Alek sfonda. Finisce sulla copertina di Elle. «Da un giorno all’altro ero diventata per tante persone un simbolo di libertà dalla tirannia della moda». Ma deve ancora «affrontare una sorta di razzismo istituzionale all’interno dell’industria della moda». Il successo le fa percepire l’ostilità.
Ma Alek non può fare solo la modella. Deve fare qualcosa per quella sua terra che ha lasciato in preda a una guerra senza fine. Così, compie un viaggio nel Sud Sudan, accompagnata dall’amica americana Mora. Il viaggio per El Tonj è una vera avventura, anche perché il territorio è controllato dai ribelli dell’Spla: «I gruppi ribelli hanno la fama di fuorilegge crudeli, ma questi uomini, nelle loro semplici uniformi, erano più educati di molti poliziotti dell’immigrazione che ho incontrato negli aeroporti in giro per il mondo». Ritrova zia Alwet: «Sentii un’emozione fortissima: ci abbracciammo e piangemmo con lunghi singhiozzi. Pensava che non mi avrebbe più rivista. Questa era la zia che tutti amavamo tanto e che aveva sofferto tanto, anche prima della guerra».

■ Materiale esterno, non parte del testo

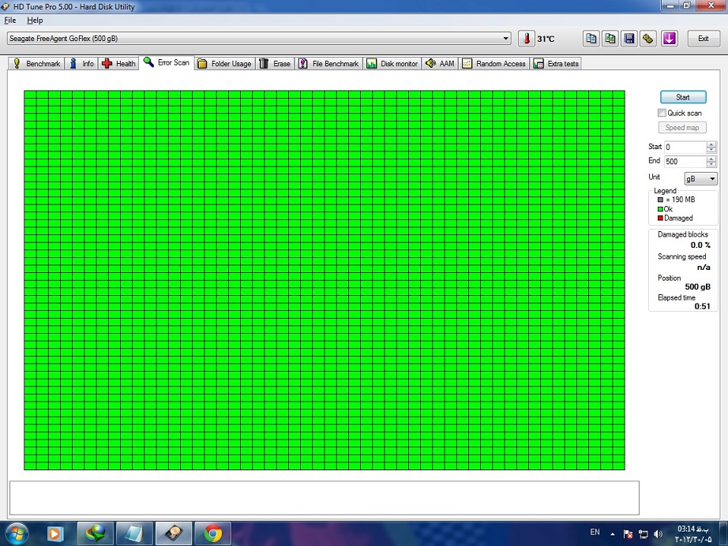Show hidden system tray icons

coord(613,534)
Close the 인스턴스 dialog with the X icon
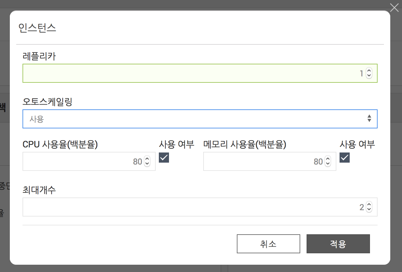Screen dimensions: 402x272 394,8
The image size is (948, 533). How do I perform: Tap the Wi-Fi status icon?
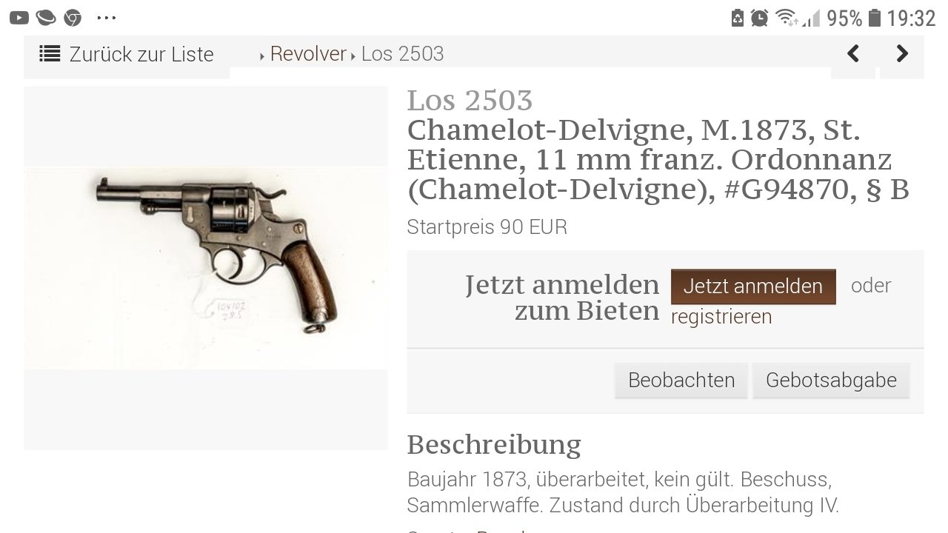[787, 18]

Alek è colpita dall’estrema miseria in cui vive la popolazione. E dà voce al suo popolo. Finalmente, un accordo di pace è firmato (2005) e Alek e la mamma (che l’ha raggiunta a Londra) possono far ritorno sulla tomba di papà.
Favola moderna di una ragazza del sud del mondo “scoperta” dalla talent scout Fiona Ellis? Forse. Di certo, una bellezza tra le più belle del mondo, oggi impegnata in azioni di volontariato a favore dei profughi del Darfur e di donne affette da malattie cardiache. Gratuità?